The Parliament enacted the controversial The Citizenship (Amendment) Act, 2019 ('CAA') in December last year. This triggered a heated public debate, as many viewed the CAA as discriminatory. It provides a path to citizenship to illegal migrants from a set of religious communities, thereby explicitly excluding others.
The State of Kerala was one of the first states to vocalise its opposition to the CAA. It even went as far as filing a case against the Centre. In January, it challenged the constitutionality of the Amendment before the Supreme Court of India. As we summarised in our Case Background, it contends that the CAA violates various fundamental rights, including the right to equality.
In order to approach the Court, Kerala invoked the Supreme Court's original jurisdiction under Article 131 of the Constitution. It remains to be seen whether a State can successfully challenge the constitutionality of a central law via Article 131. In this two-part series, we explore the constitutional history and scope of Article 131, and how the legal precedents inform the Kerala suit.
Constitutional History and Scope of Article 131
Article 131 delineates the scope of the Supreme Court's original jurisdiction. In effect, it describes the cases that can be filed in the first instance before the Court. Accordingly, to invoke jurisdiction under this Article two conditions must be met. First, the dispute must be amongst State(s) and/or Centre. Second, the dispute must revolve around the question of law or fact of a legal right.
The provision laying down original jurisdiction was not unique to the Draft Constitution of India, 1948 – the document based on which the Constituent Assembly debated and adopted the Constitution of India, 1950. When we look beyond this, we find that several Historical Constitutions before 1950 articulate this idea.
The Commonwealth of India Bill (National Convention, India, 1925), a nationalistic effort to draft an Indian Constitution, had envisioned a more expansive original jurisdiction for the Supreme Court. In addition to the disputes amongst Provinces, it covered issues arising out of the treaty, admiralty and maritime cases, cases in which the State was a party. It did not cover disputes between the Provinces and the ‘Commonwealth’ i.e. Centre.
Three years later, in Nehru Report (Motilal Nehru,1928), an initiative of the All Parties Conference led by the Indian National Congress, had a similar understanding of the original jurisdiction as that of the Commonwealth Bill. In that, the Report too excluded cases arising out of disputes between the Provinces and the ‘Commonwealth’.
We can notice a departure from this thinking in the Government of India Act, 1935. Section 204 of the Act grants the Federal Court, original jurisdiction. Unlike the Bill or the Report, it narrowed down the parties to only Federation or States. Further, the Act qualified the jurisdiction with the ‘existence of a legal right’ – a condition that was amiss in the Bill and the Report.

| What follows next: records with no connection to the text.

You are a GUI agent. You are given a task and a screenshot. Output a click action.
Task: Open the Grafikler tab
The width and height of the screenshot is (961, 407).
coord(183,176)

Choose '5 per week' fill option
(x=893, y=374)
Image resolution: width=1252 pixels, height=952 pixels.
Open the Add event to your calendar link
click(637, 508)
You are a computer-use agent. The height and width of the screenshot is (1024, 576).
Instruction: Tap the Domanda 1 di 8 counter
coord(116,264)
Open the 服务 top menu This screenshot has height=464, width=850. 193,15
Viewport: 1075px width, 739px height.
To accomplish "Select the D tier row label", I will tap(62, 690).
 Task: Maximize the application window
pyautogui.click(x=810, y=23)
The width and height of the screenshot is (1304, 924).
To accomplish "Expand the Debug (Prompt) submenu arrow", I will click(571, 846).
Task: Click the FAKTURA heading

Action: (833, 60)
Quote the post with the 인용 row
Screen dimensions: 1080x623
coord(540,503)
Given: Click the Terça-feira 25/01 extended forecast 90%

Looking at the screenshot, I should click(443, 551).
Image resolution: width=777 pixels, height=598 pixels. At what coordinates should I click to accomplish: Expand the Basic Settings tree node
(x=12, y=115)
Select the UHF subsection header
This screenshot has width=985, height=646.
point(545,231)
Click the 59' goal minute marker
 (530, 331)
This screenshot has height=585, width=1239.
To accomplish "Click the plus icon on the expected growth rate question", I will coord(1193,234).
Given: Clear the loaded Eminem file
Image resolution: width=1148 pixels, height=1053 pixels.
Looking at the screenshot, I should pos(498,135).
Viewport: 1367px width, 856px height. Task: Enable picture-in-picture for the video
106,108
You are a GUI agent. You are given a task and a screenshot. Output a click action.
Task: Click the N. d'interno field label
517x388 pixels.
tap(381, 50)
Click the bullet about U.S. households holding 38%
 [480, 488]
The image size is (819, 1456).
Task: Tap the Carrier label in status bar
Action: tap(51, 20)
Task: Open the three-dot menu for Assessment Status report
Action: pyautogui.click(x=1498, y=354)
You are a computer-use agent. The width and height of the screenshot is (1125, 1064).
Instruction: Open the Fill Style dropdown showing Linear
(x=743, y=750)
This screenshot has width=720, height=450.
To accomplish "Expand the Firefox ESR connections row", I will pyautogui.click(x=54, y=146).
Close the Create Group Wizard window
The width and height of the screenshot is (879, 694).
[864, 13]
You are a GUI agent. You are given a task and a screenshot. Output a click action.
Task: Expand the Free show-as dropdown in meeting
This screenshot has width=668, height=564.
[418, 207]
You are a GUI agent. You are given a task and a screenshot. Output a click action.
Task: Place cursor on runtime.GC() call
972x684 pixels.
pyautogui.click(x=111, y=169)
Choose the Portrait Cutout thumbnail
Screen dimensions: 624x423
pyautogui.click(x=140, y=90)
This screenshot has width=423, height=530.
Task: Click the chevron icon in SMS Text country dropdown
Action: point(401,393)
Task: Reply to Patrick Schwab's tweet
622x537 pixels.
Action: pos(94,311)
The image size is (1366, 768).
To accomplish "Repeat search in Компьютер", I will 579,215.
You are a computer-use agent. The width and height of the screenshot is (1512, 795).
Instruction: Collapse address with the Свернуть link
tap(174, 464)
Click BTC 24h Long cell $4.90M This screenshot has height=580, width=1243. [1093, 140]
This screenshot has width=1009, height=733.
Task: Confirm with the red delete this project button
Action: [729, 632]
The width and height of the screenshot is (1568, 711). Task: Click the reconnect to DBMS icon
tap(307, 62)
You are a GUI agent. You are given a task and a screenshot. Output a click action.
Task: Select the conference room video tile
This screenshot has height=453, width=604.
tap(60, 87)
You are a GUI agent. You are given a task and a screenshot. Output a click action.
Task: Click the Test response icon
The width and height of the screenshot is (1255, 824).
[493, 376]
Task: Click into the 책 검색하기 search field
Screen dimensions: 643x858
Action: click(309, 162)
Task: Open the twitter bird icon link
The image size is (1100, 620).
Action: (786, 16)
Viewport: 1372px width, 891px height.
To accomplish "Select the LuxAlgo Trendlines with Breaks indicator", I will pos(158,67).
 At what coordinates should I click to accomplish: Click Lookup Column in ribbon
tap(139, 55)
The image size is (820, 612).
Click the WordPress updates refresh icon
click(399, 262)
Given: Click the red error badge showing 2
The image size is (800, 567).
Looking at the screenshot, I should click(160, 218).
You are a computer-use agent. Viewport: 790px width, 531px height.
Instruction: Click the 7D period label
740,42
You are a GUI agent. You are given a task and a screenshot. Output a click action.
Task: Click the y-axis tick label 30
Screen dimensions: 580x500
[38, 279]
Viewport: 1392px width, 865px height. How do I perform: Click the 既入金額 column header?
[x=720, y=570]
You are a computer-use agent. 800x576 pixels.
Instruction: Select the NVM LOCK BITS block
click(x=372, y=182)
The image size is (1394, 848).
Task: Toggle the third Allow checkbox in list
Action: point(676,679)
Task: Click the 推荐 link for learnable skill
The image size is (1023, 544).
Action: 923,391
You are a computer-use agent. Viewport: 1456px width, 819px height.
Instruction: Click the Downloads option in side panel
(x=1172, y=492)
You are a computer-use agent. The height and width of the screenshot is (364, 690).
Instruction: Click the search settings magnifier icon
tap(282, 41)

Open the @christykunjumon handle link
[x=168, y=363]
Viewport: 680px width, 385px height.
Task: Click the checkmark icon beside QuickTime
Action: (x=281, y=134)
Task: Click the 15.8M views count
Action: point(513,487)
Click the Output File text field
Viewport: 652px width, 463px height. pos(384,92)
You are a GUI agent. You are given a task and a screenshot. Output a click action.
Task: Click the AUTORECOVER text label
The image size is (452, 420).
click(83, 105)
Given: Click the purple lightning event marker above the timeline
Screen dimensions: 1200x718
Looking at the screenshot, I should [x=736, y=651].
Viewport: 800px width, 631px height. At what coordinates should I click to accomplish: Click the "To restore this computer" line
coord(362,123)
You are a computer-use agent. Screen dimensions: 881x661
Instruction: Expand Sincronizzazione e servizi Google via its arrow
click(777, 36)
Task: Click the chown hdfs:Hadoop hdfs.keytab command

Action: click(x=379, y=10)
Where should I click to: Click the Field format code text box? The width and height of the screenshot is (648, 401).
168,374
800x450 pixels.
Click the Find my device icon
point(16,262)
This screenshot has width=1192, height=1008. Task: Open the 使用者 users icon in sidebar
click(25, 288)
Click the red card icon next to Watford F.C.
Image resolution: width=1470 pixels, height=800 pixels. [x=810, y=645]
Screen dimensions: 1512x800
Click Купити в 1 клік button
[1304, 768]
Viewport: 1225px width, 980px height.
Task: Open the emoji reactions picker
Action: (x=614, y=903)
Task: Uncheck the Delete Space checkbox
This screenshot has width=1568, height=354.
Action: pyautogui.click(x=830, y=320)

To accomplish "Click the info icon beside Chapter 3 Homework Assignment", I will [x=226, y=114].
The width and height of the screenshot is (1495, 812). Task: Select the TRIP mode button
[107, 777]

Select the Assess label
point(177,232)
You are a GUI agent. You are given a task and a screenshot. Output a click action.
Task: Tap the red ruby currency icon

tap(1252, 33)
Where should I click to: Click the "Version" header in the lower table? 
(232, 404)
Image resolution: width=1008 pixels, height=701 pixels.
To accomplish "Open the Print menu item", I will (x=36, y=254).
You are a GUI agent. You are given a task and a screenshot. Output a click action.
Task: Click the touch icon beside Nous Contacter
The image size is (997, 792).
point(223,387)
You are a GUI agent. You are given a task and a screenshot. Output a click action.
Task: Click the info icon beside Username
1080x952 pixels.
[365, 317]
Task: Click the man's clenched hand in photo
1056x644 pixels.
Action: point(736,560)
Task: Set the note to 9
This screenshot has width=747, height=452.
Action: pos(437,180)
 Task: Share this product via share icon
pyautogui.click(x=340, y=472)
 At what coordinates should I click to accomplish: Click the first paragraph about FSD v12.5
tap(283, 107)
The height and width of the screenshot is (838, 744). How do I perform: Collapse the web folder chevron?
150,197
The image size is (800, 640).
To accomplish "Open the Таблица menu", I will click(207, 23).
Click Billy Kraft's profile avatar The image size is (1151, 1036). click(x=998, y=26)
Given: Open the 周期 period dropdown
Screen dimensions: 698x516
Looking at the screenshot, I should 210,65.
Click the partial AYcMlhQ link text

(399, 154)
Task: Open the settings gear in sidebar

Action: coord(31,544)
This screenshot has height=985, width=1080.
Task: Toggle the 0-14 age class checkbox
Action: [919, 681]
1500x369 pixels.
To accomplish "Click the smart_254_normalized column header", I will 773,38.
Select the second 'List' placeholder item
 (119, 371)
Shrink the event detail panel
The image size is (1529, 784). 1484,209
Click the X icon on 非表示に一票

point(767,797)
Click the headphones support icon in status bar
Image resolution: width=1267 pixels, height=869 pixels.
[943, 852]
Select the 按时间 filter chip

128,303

In the Constituent Assembly, one can argue that Draft Article 109 (Article 131) bore more resemblance to Section 204 of the Government of India Act than its earlier Indian predecessors. The debates around this provision were not heated or extensive. However, remarks by Brajeshwar Prasad seem noteworthy. Prasad believed that ‘the provincial Governments are subordinate Governments’. Favouring a unitary government, he insisted on empowering the Central Government to adjudicate disputes between two States.
The Constituent Assembly did not purchase Prasad’s predilection to a unitary framework. Through Article 131 it retained original jurisdiction of the Supreme Court in a similar vein to that of Section 204 of the Government of India Act, 1935.